人口一〇〇万人を超える場所で、犯罪率は脅威の一〇〇%。定期的に『外』の人間が出入りしているため、一~五%程度の前後はあるもののやはり街の中はひどいものだった。一〇分も散歩すればあちらこちらで爆発音やら激突音やら悲鳴やらが聞こえるのだから、国が改善を諦めるのも仕方がない。
どこにでもありそうな裏路地から再びバイクを走らせて、やって来たのは自然公園だった。
ただし中には入らない。待ち合わせ場所によく使われる入口の噴水の側に純白のマシンを停めて、アメリカンポリスにそっくりな格好をした少女と水のオブジェの縁に腰掛ける。
中に入らない理由は簡単だ。
水溜まりを形作っている縁石に座る荻野悠真の目の前には、看守の常駐する建物があった。ほとんど交番のような扱いだが、常に扉の前には看守が最低一人は立っているのでわざわざここで何か悪事をやらかそうと思う輩はいないのだ。
そして金髪碧眼の少女は、カーキ色で全身を包む軍隊みたいな制服を着た男の看守の目を気にしつつ何だかわたわたしちゃっていた。

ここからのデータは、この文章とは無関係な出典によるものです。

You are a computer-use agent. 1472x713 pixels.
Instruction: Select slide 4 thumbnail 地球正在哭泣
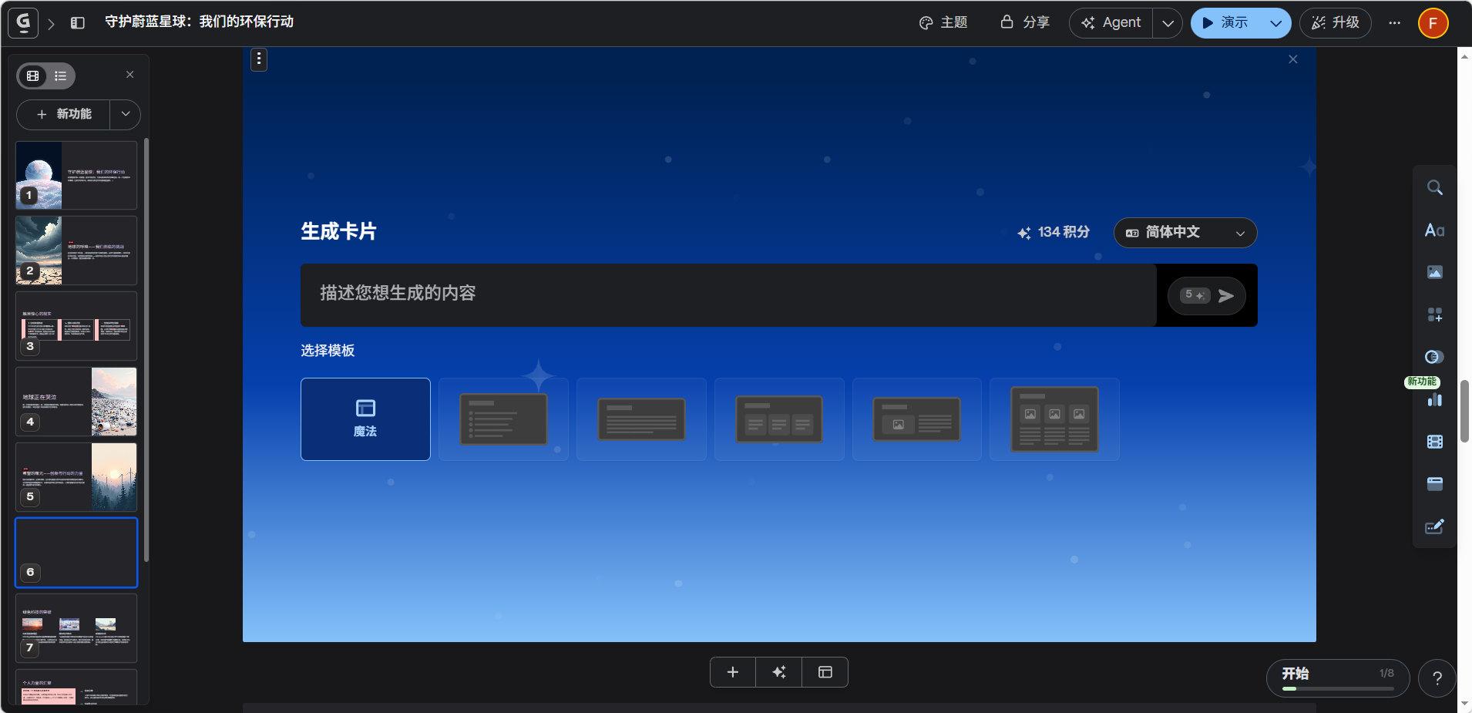click(x=76, y=402)
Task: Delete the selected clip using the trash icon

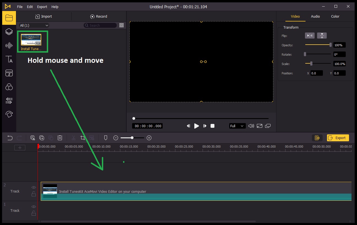Action: tap(60, 138)
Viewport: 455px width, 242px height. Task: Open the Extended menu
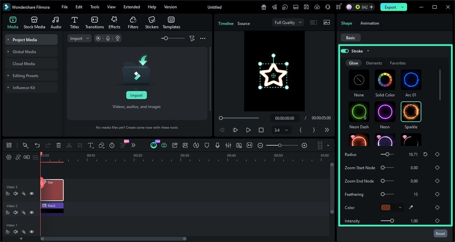tap(132, 7)
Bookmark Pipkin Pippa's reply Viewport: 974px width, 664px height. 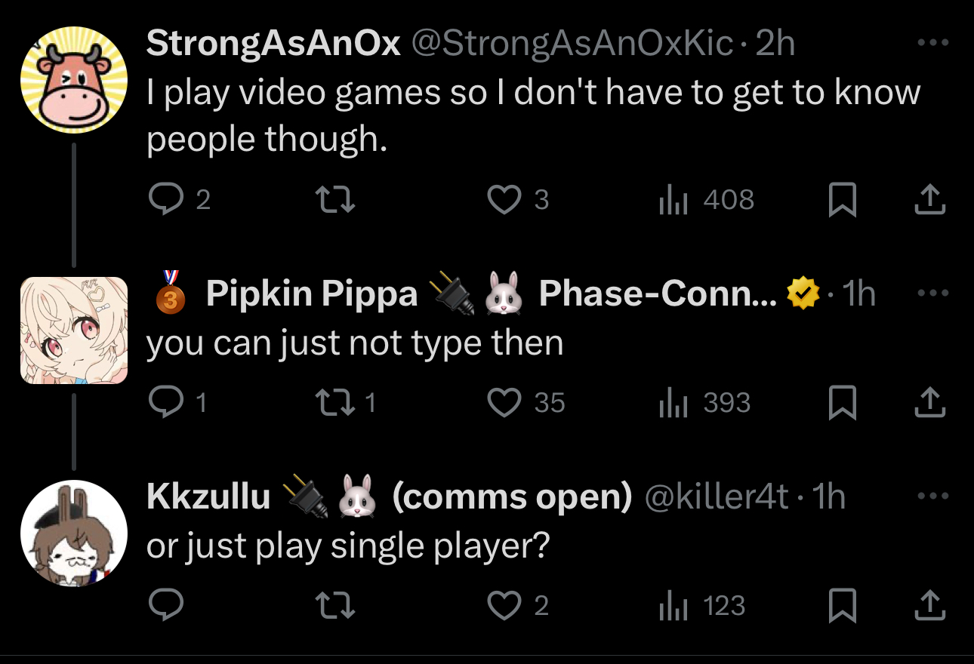(842, 404)
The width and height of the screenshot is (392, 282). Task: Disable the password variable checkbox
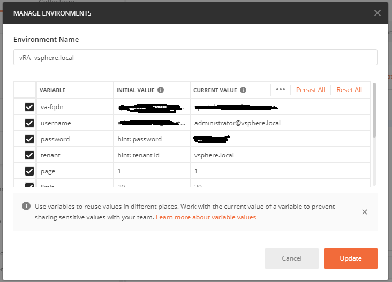[29, 139]
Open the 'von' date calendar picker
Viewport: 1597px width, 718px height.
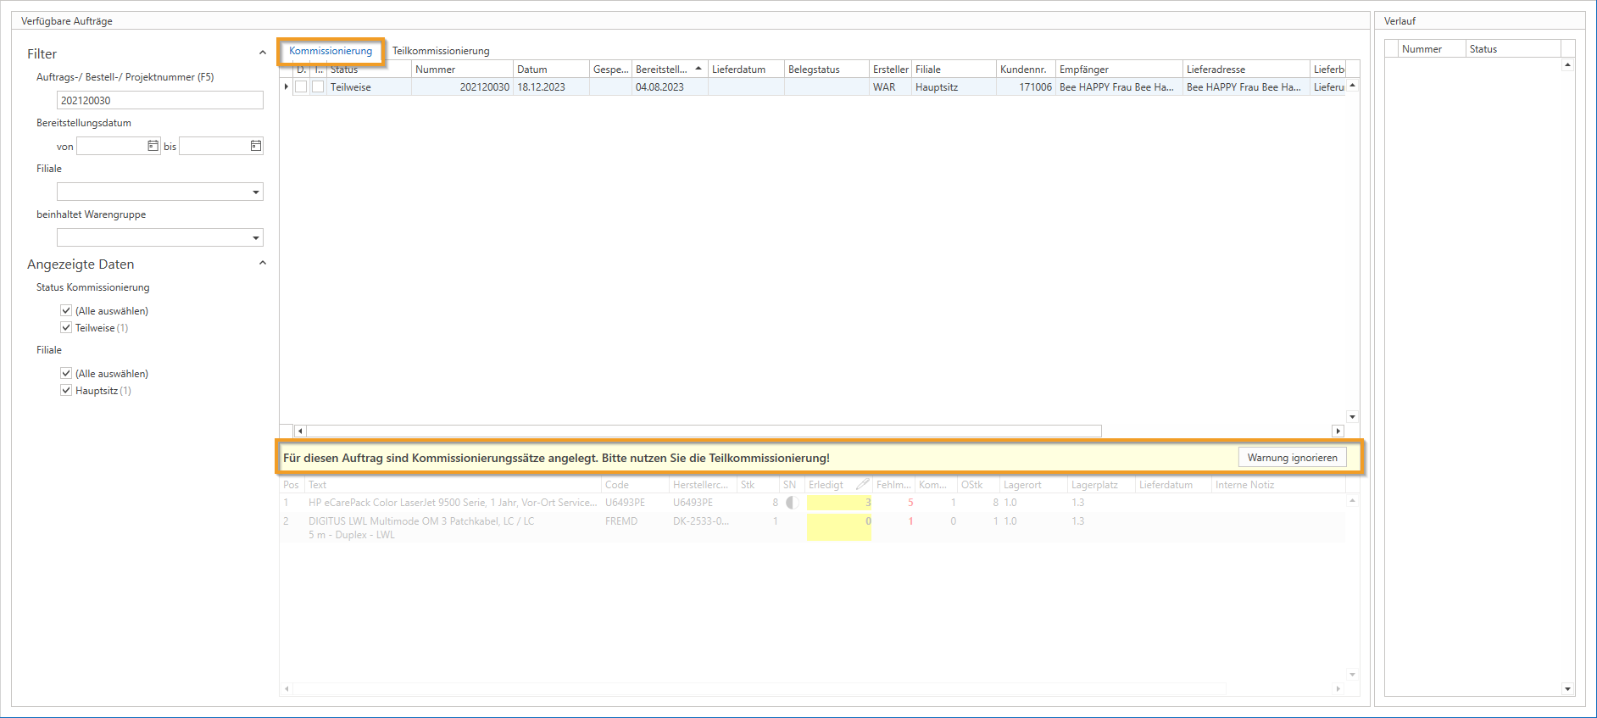153,146
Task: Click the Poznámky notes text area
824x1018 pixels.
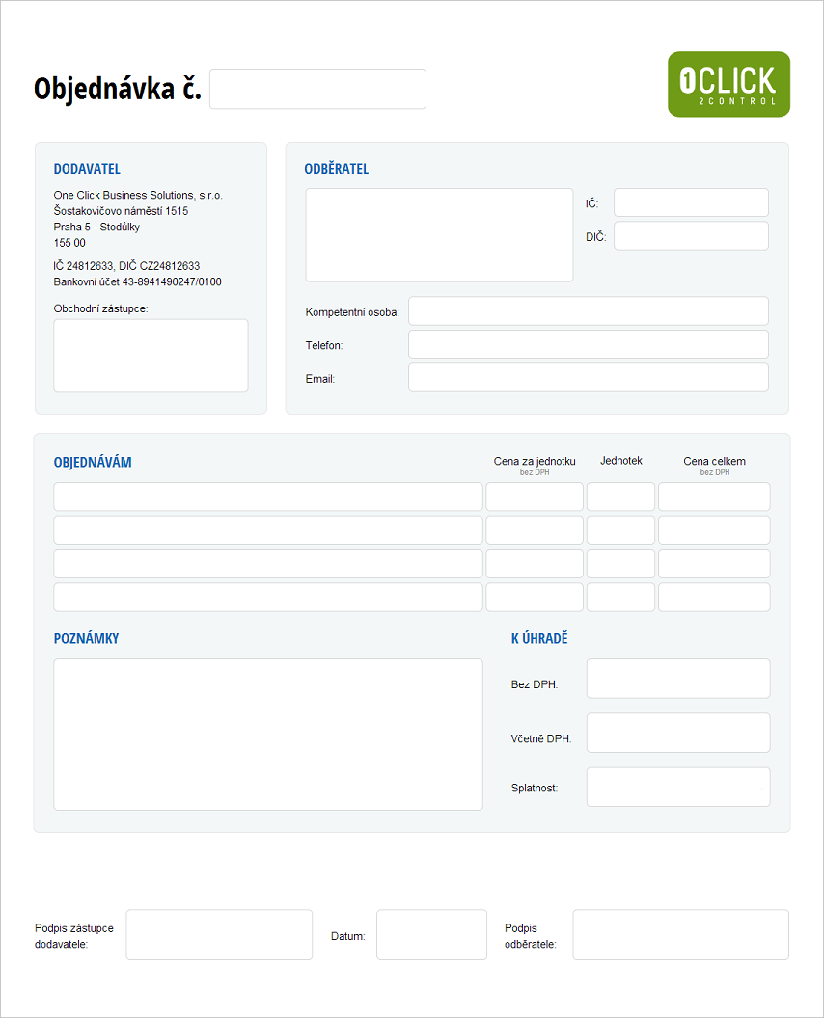Action: 267,735
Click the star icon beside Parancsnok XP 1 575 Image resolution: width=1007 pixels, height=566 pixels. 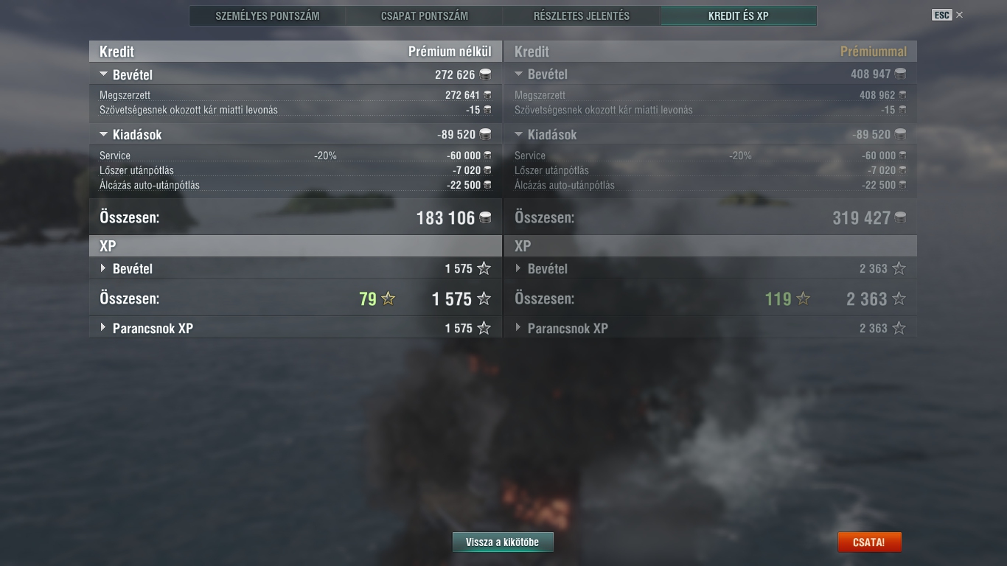[484, 328]
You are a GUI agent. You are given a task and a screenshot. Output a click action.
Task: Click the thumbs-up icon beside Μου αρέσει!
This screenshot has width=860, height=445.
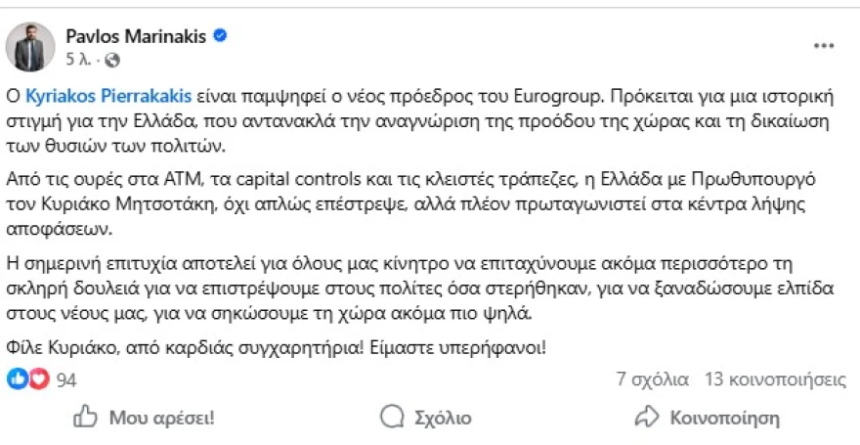(86, 418)
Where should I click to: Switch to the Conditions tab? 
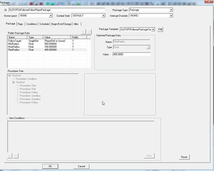point(32,24)
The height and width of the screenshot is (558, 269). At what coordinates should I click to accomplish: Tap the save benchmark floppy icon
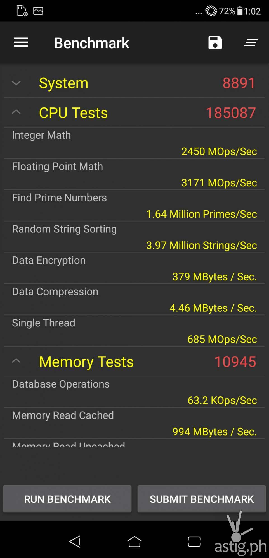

(公園っ、噴水っ、ここまで純白のバイクに二人乗りっ、何だか夜の月明かりとか街灯とかが丁度キレイでイイ雰囲気でして!? だっダメ駄目、個人の事情は後ですわ、わたくしは妹を助ける事を第一に優先して考えなけりゃばばばばば……っ‼)
金髪に赤のインナーカラーを入れた美少女が噴水や夜空、背後の木々から近くに停まっている中型バイクまで、とにかく周囲に視線を泳がせていると彼女と同じように噴水の縁石に腰掛ける悠真がこんな事を言ってきた。
「その格好、わざと看守に寄せているのかな」
「へっ?」
看守は男性の場合、軍隊のようなカーキ色の制服。一方で女性はアメリカンポリスの格好なのだった。ひょっとしたら『彼女の事情』を聞くために公園に来る手間を掛けなくても、彼女の出で立ちだけで悪人は離れていったかもしれない。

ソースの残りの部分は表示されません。